One of the biggest challenges in knowing how to babysit kids and doing it well is to know how to respond when a child misbehaves. You are the adult assigned responsibility for the child, but are not the child’s parent, so it’s often tough to know how best to handle bad behavior.
Discipline is not fun for anyone, but it’s a necessary part of raising kids and teaching good behavior. Here we give you some tips on behavior management, including fostering open communication with parents and using positive discipline techniques to get the behavior parents and sitters want.
Keeping Open Lines of Communication with Parents to Establish Rules and Expectations
The first time you meet with a new family, whether at an interview or at the start of a first-time babysitting job, include a discussion about kids’ behavior. It should be a two-way conversation about how you will work together to encourage good behavior.
Parents should let you know the family rules and how they’d like you to help enforce them, and it’s a chance for you to voice your expectations and comfort level. This is a good opportunity for parents to alert you to problem areas, such as Little Charlie’s proclivity to bite or his big sister’s reluctance to keep her hands out of the fish tank, and to share corrections they’ve found to be especially effective. Parents should also want to know when there’s been a mishap and how you’ve handled it, so you can work together to avoid behavioral hiccups next time.

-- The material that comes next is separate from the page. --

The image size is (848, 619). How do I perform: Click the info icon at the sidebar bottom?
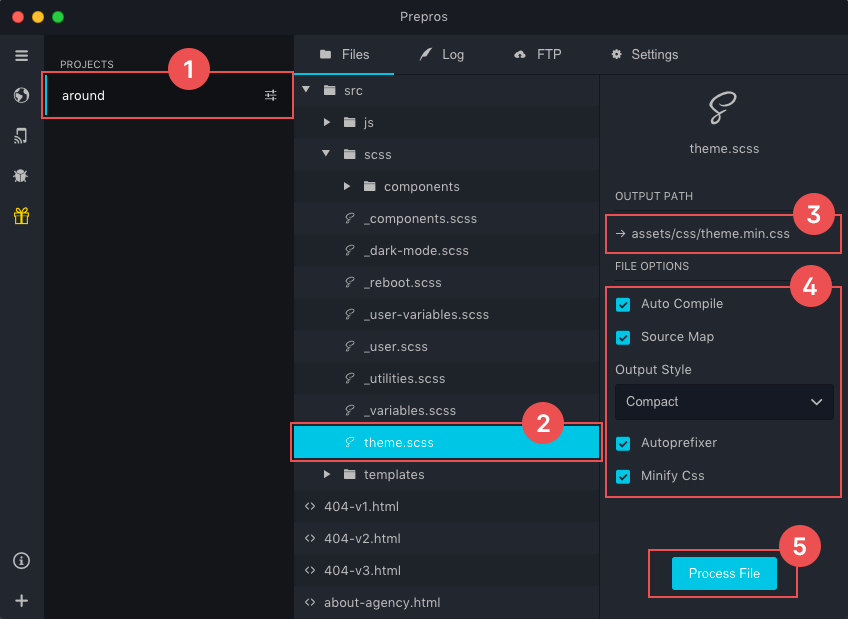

Helpful, Positive Discipline Techniques
Kids benefit from consistent and unified discipline from their caregivers, both parents and sitters. It helps to establish a comfortable, structured environment where kids know what is expected of them and what will happen if they decide to test the limits or veer from expectations. Be consistent in insisting that children follow the rules spelled out by their parents (within reason – sometimes a warning is all that’s needed!) and doling out the agreed upon consequences.
If behavior goes astray despite your best attempts at keeping the peace, here are some helpful tips and techniques for managing mishaps:
- One of the best strategies for getting kids to behave is to simply keep them happy and entertained. Watch for triggers that may cause trouble and steer clear of them. For instance, kids are more prone to meltdown or lash out when they are hungry, tired, over-stimulated or not getting the attention they require.
- Experts say never to raise your voice or lose control of your emotions when addressing poor behavior. Get down to the child’s eye level and calmly explain that the behavior was unacceptable, show your disappointment and state the consequence. Some of the most effective consequences for young children include time outs (one minute per year of age is customary), quiet time, loss of privileges (such as sweet treats or screen time) or an earlier bedtime.
- Rewarding good behavior while not over-reacting to bad shows kids that attention is paid to being well behaved. Verbally praise kids for playing nicely together, sharing, using good manners, and hand out rewards.
- If you regularly babysit for a family consider using a behavior chart to encourage positive conduct. You can reward kids with stickers for following rules, and establish a goal or prize they can reach if the good behavior continues. Offer to bring ice cream for a special treat or let them stay up later to watch a favorite movie.
By openly discussing family rules and discipline expectations with parents and consistently employing them with the kids you sit, you’ll earn the respect of both the parents and children and be able to more thoroughly enjoy your time spent babysitting.